Sorry I’ve been MIA the last couple of days. I’ve been crazy busy! I’m having trouble putting together a good schedule that allows me to get everything done each day and also get enough sleep. This week was so good though! I can’t believe that only one week of teaching has gone by (one day last week does not count). I feel like I’ve been in the classroom with these kids for like 3 months. You know what else is crazy? I’m giving a test next week. Me! A test!
I don’t know how often they do test weeks… every month maybe? Anyway, they have a test in every subject next week, and since I’m currently the English Lit teacher, I’m giving the English Lit test. HA! I have NO idea how this is going to go. It’s only for 10 points, but they have 40 minutes to do it. I’m not really sure what that means for how I was supposed to write the questions. I personally think that the tests I wrote are incredibly easy and that if everyone doesn’t get a 10 out of 10, it means that they somehow managed to put in less than zero effort. I’m sure that I’ll be unpleasantly surprised when I get the papers back though.
In other news, I think my campaign to be a normal person is slowly working. I’ve been going to the pre-school assembly every day, and the kids have stopped staring at me like I’m an alien. I even have some teacher friends!! All of the teachers have been so nice, and I’ve especially hit it off with a few of them. It’s so much more fun going to school each day when I know that I get to see my new friends. I mean, if we’re going to spend six days a week together (school on Saturdays though… like why?), we’d better like each other.

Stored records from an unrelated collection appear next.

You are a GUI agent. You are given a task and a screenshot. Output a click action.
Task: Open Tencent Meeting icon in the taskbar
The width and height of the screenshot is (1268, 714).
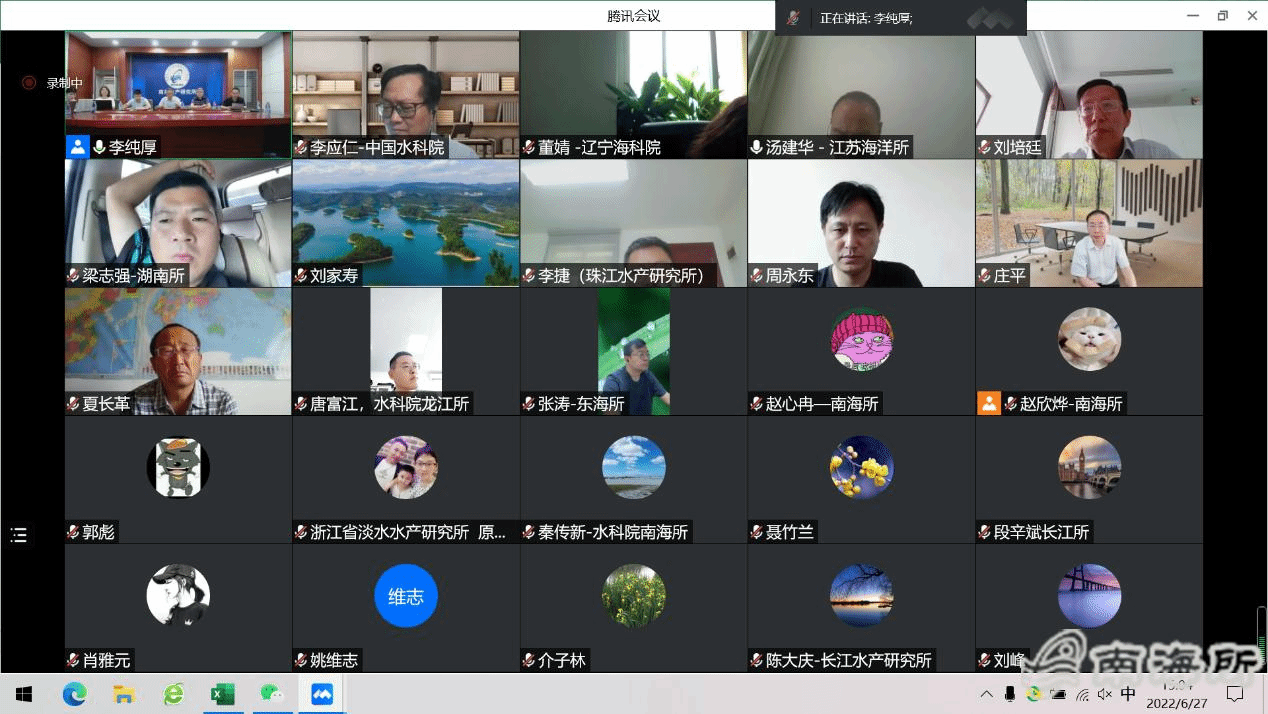tap(322, 694)
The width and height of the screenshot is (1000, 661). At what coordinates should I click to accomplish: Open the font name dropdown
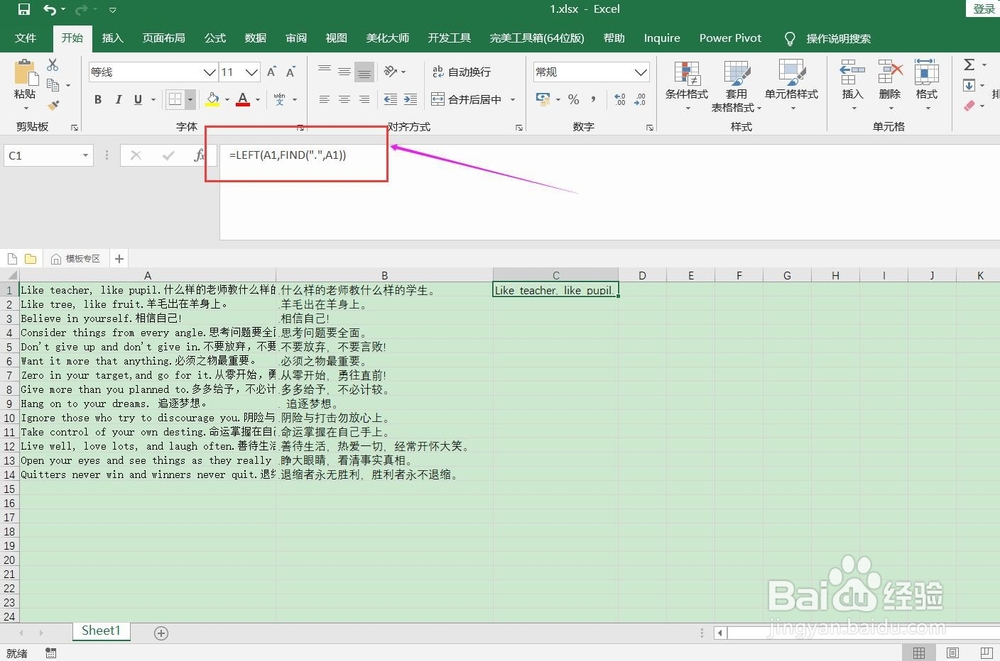[209, 71]
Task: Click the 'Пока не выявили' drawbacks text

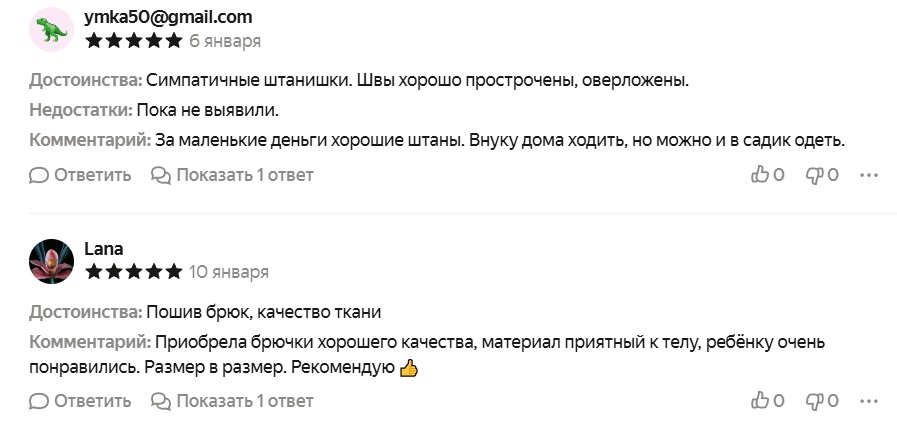Action: [206, 110]
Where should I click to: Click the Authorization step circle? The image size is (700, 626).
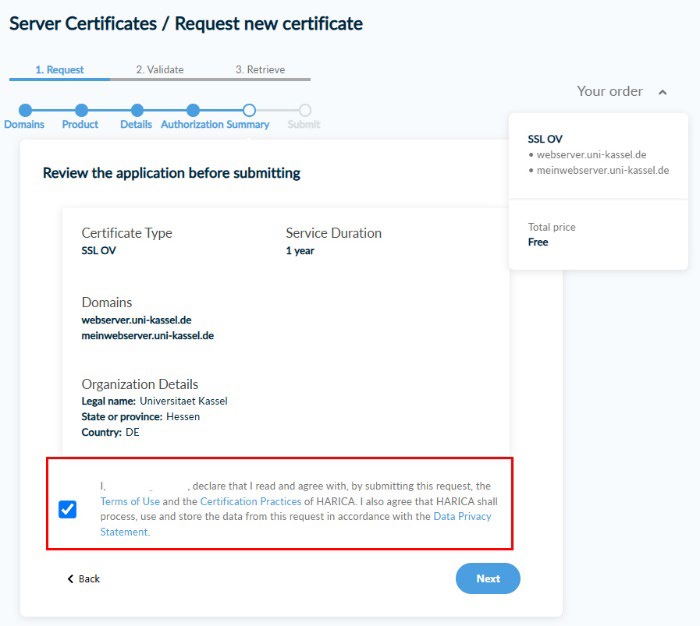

Besides people starting to treat me more normally, I’m realizing that there are some things that I thought were special but were actually just normal. For example, bringing me hot milk every day at school. Okay, so I might be the only one with a special order for milk instead of tea (though honestly, they might as well just give me tea… it’s all the same to me now), but ALL of the teachers get tea delivered to them during school. How was I supposed to know? You don’t see teachers in the US getting teacup deliveries in the middle of the day. That’s a thing here though, and after I realized the truth, it made me start looking more closely at everything.
There are a lot of things that just come down to manners and the way that people are taught to be polite here. People are always offering things to others, especially food. If someone is eating lunch, they offer it to everyone else around. It’s not just an “asking to be polite but you should say no to be polite”. It’s a “please, have some. Seriously, I want you to”.
The kids are taught to have respect for all adults. When a teacher enters the room, everyone stands up and greets her/him with a simultaneous “good morning, ma’am” or “good morning, sir” and remains standing until you give them permission to sit. They ask for permission before entering or leaving the room. At the end of class, they stand up as you’re leaving and give a “thank you, ma’am” or “thank you, sir”. Here, like in Ghana, the kids are always expected to do things to help out. They’re responsible for keeping their classrooms clean, they offer to fetch and carry things for you, and you can ask them to help you with practically any task, no matter how random, and they’ll do it. Don’t get me wrong; they’re not perfect. They’re definitely still kids and don’t always do what they should, but there’s a respect and willingness to help that are just trained into them. It’s very interesting.